Freno alla spesa, riuscito il referendum
Il comitato promotore è riuscito a raccogliere le necessarie firme per andare al voto: 10’028 le sottoscrizioni dichiarate valide dalla Cancelleria
di Lars
Freno alla spesa, riuscito il referendum

La domanda di referendum contro il decreto legislativo concernente il pareggio del conto economico entro il 2025 è formalmente riuscita. Le firme dichiarate valide dalla Cancelleria dello Stato sono 10’028 (ne occorrevano 7’000). I cittadini saranno dunque chiamati alle urne per esprimersi sul freno alla spesa approvato dal Gran Consiglio lo scorso ottobre.

Il decreto, ricordiamo, deriva da un’iniziativa parlamentare del democentrista Sergio Morisoli e impone di raggiungere il pareggio dei conti cantonali entro il 2025, agendo “prioritariamente” sulla spesa pubblica, senza riversare oneri sui Comuni e, soprattutto, senza aumentare le imposte.

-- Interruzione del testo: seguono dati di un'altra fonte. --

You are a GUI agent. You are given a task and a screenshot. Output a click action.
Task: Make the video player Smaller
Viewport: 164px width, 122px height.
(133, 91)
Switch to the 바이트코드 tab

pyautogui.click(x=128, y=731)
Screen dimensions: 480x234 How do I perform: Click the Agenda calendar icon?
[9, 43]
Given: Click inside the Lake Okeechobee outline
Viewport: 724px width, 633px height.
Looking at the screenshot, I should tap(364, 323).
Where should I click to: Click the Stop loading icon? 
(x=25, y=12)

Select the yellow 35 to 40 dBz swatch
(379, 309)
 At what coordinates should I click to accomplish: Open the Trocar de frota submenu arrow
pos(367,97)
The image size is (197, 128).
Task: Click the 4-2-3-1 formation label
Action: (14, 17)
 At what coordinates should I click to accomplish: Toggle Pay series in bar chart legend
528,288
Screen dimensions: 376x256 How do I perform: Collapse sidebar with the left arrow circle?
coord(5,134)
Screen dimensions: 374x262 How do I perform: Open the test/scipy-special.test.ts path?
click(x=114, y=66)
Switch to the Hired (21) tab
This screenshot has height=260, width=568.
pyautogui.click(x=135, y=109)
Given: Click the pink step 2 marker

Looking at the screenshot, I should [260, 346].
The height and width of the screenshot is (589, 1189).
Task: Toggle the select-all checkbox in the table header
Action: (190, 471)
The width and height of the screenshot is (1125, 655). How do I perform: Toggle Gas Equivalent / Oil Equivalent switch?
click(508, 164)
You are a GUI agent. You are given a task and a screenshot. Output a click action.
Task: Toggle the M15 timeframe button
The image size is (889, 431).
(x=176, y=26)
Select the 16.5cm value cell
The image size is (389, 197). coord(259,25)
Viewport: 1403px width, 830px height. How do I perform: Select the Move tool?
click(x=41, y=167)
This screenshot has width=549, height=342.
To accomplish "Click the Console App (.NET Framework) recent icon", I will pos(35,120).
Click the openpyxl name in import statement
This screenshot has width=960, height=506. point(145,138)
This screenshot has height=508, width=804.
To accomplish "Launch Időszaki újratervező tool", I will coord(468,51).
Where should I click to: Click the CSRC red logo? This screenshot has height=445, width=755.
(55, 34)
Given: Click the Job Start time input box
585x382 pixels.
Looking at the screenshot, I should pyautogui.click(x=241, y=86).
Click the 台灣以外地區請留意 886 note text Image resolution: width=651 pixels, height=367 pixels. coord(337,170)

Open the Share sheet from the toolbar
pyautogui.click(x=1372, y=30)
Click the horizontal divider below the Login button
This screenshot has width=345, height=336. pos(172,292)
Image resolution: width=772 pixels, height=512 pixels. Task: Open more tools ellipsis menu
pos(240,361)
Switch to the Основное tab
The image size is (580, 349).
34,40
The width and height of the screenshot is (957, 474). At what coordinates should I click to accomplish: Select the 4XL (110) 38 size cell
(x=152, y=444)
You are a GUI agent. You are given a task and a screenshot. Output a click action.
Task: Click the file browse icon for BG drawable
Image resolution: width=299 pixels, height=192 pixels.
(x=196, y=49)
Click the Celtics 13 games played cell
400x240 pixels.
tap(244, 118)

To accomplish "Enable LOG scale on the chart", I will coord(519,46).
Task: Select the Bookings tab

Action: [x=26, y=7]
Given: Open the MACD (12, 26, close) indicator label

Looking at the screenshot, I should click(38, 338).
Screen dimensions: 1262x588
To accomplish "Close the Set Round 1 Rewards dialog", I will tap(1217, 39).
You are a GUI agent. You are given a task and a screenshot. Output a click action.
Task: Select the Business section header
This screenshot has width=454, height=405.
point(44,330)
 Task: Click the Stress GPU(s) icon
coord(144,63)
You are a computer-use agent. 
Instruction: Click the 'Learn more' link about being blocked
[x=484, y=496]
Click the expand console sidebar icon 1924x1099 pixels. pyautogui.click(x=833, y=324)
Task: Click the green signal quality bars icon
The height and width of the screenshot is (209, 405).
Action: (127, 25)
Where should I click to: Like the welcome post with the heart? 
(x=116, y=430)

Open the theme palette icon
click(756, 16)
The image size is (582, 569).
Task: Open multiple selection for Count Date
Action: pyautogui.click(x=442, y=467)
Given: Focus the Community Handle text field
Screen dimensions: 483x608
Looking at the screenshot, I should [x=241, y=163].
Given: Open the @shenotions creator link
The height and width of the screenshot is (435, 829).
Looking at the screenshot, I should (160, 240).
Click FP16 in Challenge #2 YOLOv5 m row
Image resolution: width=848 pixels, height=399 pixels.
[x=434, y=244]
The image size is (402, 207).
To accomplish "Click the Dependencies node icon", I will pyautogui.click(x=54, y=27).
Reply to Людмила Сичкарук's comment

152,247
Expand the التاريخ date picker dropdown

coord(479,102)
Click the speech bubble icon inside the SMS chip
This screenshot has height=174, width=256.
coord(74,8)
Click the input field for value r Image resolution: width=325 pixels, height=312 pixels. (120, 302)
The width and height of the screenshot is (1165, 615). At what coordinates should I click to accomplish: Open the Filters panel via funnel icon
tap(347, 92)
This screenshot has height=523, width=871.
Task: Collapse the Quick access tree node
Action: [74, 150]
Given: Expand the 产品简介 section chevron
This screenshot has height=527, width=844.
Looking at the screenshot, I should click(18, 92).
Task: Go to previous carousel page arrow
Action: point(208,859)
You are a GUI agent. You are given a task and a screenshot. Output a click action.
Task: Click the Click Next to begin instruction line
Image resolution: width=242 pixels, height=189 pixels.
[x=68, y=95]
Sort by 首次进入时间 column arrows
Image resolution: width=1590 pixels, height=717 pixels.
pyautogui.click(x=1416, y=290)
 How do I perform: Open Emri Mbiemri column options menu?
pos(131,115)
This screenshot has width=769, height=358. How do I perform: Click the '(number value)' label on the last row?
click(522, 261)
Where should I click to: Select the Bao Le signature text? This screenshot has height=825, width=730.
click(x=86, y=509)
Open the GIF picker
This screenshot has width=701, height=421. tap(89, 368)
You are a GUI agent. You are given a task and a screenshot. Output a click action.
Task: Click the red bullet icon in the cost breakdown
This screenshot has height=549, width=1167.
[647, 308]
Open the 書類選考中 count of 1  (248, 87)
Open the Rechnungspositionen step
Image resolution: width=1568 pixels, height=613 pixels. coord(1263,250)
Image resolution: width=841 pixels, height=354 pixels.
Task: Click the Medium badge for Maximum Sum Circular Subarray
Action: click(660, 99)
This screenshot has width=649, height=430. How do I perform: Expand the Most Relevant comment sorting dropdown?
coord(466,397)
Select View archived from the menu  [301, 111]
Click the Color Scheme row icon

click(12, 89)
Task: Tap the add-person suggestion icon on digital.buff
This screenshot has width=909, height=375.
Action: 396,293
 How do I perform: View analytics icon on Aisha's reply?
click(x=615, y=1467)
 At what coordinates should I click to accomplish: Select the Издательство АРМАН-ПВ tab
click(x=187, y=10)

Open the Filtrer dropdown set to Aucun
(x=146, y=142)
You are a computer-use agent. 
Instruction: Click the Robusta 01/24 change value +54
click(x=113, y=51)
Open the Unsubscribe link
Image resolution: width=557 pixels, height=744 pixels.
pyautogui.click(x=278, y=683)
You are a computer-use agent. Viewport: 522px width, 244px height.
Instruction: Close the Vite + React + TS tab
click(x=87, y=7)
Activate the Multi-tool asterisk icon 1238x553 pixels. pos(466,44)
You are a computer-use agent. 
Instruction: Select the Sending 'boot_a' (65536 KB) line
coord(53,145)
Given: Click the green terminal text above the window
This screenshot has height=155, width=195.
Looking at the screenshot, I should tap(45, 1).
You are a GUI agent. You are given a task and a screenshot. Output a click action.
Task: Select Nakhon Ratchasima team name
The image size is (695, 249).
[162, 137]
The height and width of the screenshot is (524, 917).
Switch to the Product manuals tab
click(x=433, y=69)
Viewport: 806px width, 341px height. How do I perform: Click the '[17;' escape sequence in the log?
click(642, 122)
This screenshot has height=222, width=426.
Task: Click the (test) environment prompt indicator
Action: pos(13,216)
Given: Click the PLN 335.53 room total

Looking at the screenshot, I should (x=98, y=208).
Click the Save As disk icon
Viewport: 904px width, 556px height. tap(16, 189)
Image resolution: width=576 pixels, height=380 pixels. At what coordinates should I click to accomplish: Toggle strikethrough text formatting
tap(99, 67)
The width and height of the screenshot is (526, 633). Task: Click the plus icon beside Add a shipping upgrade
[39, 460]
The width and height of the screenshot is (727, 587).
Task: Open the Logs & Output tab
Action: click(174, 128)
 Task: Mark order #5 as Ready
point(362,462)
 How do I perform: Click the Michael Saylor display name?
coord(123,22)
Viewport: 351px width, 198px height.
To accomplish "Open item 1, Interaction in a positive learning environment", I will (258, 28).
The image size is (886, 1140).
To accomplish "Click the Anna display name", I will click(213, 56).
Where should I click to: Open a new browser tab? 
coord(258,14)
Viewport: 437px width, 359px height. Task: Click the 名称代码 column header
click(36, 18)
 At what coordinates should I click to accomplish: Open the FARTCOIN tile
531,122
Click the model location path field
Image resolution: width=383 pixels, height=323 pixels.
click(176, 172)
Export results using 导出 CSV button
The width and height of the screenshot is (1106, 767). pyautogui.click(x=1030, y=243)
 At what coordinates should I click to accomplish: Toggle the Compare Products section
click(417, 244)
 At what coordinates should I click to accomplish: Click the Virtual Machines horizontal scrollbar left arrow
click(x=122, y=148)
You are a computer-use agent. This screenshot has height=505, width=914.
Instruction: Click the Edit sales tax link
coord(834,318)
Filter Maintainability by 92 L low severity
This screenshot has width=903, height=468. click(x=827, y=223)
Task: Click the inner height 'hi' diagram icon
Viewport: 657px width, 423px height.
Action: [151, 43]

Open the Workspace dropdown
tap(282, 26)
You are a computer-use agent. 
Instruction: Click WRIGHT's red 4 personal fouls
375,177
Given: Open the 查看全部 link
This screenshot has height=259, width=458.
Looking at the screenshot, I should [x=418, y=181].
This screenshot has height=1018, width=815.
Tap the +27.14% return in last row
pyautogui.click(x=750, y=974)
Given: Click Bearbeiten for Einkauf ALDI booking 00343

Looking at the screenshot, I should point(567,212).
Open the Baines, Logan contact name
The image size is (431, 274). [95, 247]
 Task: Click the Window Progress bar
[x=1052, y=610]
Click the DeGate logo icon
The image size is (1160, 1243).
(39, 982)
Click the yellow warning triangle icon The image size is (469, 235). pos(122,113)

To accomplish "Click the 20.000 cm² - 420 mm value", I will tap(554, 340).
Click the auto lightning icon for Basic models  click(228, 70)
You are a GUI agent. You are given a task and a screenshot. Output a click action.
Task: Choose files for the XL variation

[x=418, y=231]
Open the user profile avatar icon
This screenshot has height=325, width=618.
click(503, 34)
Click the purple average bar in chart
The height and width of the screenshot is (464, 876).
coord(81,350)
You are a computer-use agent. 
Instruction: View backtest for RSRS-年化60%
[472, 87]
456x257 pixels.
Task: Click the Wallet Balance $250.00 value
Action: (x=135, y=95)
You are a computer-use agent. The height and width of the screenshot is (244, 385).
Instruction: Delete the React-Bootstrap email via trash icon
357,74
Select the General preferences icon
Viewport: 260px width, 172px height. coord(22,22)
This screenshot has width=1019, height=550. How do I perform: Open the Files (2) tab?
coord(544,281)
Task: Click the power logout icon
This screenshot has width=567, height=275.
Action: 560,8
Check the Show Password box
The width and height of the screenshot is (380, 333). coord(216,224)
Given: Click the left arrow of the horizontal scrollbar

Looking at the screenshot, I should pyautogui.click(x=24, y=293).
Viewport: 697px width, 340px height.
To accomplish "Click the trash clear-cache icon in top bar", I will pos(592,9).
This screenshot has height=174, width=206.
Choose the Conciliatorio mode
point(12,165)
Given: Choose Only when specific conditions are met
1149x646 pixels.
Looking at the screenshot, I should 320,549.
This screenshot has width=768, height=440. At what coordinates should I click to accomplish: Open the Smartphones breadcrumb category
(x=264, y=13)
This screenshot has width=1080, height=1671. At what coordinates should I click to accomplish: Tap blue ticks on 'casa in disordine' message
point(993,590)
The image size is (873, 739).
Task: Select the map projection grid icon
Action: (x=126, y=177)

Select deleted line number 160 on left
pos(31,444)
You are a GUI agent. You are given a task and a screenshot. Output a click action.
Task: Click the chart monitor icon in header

Per il comitato referenadrio - promosso dal sindacato Vpod e a cui hanno aderito 21 associazioni, sindacati e partiti di sinistra - si tratta di un’operazione “finanziaria squilibrata”, che “peggiorerà la qualità e ‘l’efficacia dei servizi sociosanitari, dei servizi pubblici e della formazione e va quindi attaccare le condizioni di vita della maggioranza della popolazione”. In vista del voto in primavera, il comitato referendario continuerà dunque la mobilitazione dal basso con lo scopo di convincere la popolazione a votare no.